Six in the 2025 New York guide: Eleven Madison Park, Le Bernardin, Per Se, Jungsik, and the sushi counters Masa and Sushi Sho. Of the broad fine-dining rooms — as opposed to the omakase counters — four hold three stars: Eleven Madison Park, Le Bernardin, Per Se and Jungsik. Jungsik, promoted in December 2024, was the first New York restaurant elevated to three stars since 2012 and the first Korean restaurant anywhere in the US to earn the honor.
How much does fine dining cost in New York City?

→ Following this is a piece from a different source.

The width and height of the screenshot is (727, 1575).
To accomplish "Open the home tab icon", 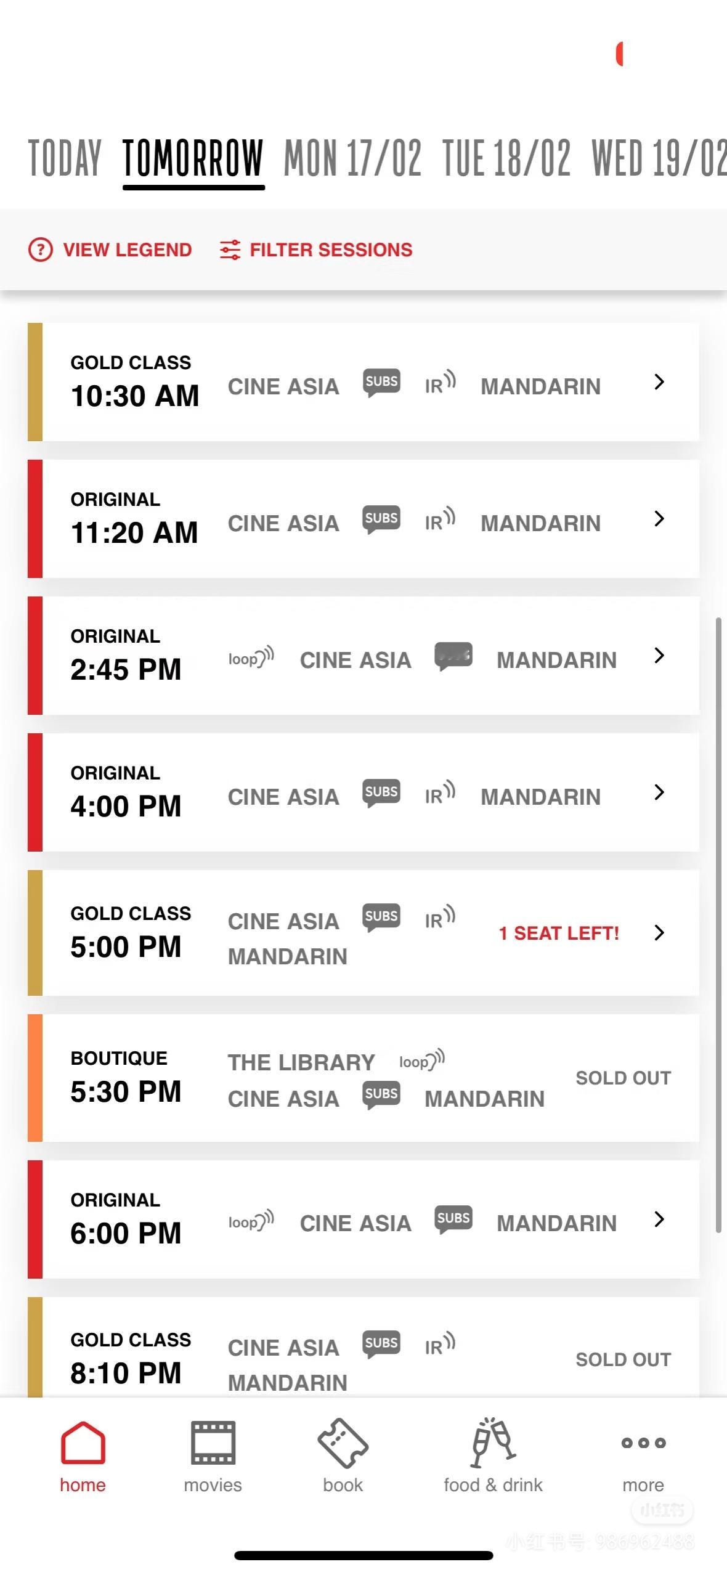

The three-star tasting menus run roughly $365 to $420 per person before wine. Eleven Madison Park and Jungsik sit around $365, Per Se near $390 and above, and Le Bernardin's tasting menus land in a similar range with a four-course prix fixe as the lower entry. The two-star rooms — Atomix, Gabriel Kreuther, The Modern — run about $245 to $395. Wine pairings add $150 to $300, and most of these restaurants prepay or hold a card at booking.
How far ahead should I book fine dining in New York City?
Plan three to eight weeks for the three-star rooms. Eleven Madison Park, Le Bernardin and Per Se release tables on Resy or their own systems about a month out; Atomix is famously hard, releasing seats monthly that vanish in minutes. Jungsik and Gabriel Kreuther are a little more attainable a few weeks ahead, and lunch is easier than dinner everywhere it is offered. Set a Resy notify, target a weeknight, and book the moment the window opens.
Which New York fine-dining restaurant is best for a special occasion?
Le Bernardin is the safe milestone choice — flawless service, a calm Midtown room, and three stars of seafood that almost never disappoints. Per Se pairs a Thomas Keller tasting with a Central Park view at Columbus Circle for a grand celebration. For something more contemporary, Atomix's intimate counter and Jungsik's Tribeca room both make memorable anniversary or proposal dinners. Eleven Madison Park is the choice only if everyone at the table is happy with a plant-based menu.